Banjos, harmonicas, and fiddles are also well-known folk instruments — indeed, they’re so closely intertwined with the genre that their sounds are synonymous with folk music. While you might already have the necessary recording equipment at home, it’s the range of instruments that make folk music a worthwhile venture for any musician who wants to experiment with something new.
Because folk music relies on just a handful of instruments, the magic comes in how you play the instrument. For instance, people who play the fiddle tend to play it more aggressively than they would a violin to create an engaging rhythm. Similarly, guitar players rely on a bunch of different strumming techniques, from finger picking to playing open chords that allow them to carry a tune without the presence of a huge percussion band behind them.

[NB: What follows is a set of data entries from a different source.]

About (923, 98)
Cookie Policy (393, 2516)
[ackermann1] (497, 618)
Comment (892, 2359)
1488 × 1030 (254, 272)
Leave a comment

It’s also worth noting that some folk guitarists will often incorporate various strumming styles into one song alone.
This natural and balanced sound should also be carried into the final product, which means that mastering a folk track will be approached differently. To obtain this sound while mastering, you’ll need to rely on larger bandwidths for the EQ setting and use harmonic generation for your distortion. These two settings will amplify the sound coming from the instrument while also making it fuller, which is precisely what you want when it comes to folk music.
A quick glance at our News section proves that musicians from all across the board are making the most of these uncertain times by honing their sound and releasing new music. Budding musicians would do well to follow suit, and trying out new genres without the pressure of releasing anything can be a great experiment. If you’ve never dabbled in folk music before, consider this your sign to do so.